As obedient children, do not be conformed to the passions of your former ignorance, but as he who called you is holy, you also be holy in all your conduct, since it is written, "You shall be holy, for I am holy."
The idea of mankind reaching holiness can be quite a daunting conundrum. First we are told that we are in a constant unalterable sinless state (Jeremiah 17:9), but then we are required to be holy (Leviticus 11:44). Could it be that holiness is not about being sinless? What could or should a man do to attain holiness?
Let’s use the Sabbath for example. Why is it holy; why is it sanctified? Does it possess any properties than differs it from the other days of the week? Does the Sabbath day have two suns or two moons? Does creation stops its work on that? Is there some sort of ‘magic’ that fills the air on the Sabbath day? No! The Sabbath day is a day like any other day; it is holy/sanctified on the sole authority of the Word of God who made it holy by His commandment to be holy.
The words ‘holy’, ‘hallowed’, or from the Latin root ‘sanctified’ all come from the Hebrew ‘kadosh/kodesh’ which present the idea of being ‘set-apart’ or ‘separated’. The Sabbath day is separated from all the other days of the week solely because of a command that proceeded out of the mouth of the Almighty. It is holy simply because God said so. In the same manner therefore we are separated by the commandments of God.
The injunction to be holy is mentioned as the conclusion of the dietary laws in Leviticus eleven. No other reason, health or otherwise is given to us in the Torah for following these food rules but to be holy. I am not saying that holiness is solely in following the dietary laws, but on a general level someone’s culture and even of fellowship boundaries are largely defined by what they eat and how they eat. In the same manner our dietary laws often separate (sanctify) us from society at large who is not always biblically particular about they eat.

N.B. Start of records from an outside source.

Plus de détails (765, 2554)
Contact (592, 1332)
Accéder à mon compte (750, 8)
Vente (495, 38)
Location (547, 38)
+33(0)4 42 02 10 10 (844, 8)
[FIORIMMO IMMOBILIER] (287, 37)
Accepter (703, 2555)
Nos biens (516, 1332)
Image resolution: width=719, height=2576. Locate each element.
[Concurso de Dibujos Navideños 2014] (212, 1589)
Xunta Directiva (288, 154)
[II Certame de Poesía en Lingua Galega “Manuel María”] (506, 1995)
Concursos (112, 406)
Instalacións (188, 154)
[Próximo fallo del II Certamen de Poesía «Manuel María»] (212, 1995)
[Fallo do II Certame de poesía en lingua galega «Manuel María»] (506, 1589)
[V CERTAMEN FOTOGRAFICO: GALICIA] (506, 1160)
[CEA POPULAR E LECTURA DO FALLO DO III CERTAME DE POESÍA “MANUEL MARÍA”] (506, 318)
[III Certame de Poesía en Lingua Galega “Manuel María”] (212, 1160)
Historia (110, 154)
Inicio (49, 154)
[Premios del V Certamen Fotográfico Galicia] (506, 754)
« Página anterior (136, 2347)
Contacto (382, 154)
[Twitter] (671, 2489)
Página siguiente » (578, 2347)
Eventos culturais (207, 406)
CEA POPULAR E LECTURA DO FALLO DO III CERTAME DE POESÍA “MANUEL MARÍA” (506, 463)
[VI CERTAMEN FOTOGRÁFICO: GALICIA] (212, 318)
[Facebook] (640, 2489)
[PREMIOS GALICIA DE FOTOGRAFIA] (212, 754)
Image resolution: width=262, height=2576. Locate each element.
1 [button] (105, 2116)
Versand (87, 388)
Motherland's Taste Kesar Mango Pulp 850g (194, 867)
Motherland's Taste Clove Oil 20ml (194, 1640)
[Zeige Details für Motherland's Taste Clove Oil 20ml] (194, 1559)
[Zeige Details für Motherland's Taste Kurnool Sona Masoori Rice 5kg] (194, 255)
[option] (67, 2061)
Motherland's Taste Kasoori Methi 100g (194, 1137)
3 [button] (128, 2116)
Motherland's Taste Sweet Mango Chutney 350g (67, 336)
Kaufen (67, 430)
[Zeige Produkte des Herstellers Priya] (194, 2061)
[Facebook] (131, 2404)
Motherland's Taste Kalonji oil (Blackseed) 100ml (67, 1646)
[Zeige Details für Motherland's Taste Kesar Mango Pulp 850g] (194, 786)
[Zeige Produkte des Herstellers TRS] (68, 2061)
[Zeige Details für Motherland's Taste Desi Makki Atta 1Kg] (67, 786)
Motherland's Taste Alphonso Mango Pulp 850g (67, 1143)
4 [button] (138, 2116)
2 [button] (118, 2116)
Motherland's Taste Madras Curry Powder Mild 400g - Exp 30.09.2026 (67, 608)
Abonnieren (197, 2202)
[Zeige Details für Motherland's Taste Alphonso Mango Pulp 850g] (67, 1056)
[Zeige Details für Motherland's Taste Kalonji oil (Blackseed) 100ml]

The solution the holiness conundrum could then be found in the most common of Jewish Hebrew blessings which refers to the Almighty as the One, ‘asher kideshanu bemitsvotav’ meaning: ‘Who has sanctified/separated us by His commandments’. Then, all that makes us holy is not some form of ascetic lifestyle, an ability to extreme self-denial or the performance of miracles, but simply obedience the commandments uttered by the mouth of God., and His commandments are given to us because of His grace and mercy, not because of our works or worth. Simplifying the equation further, we are holy solely because of His mercy and grace.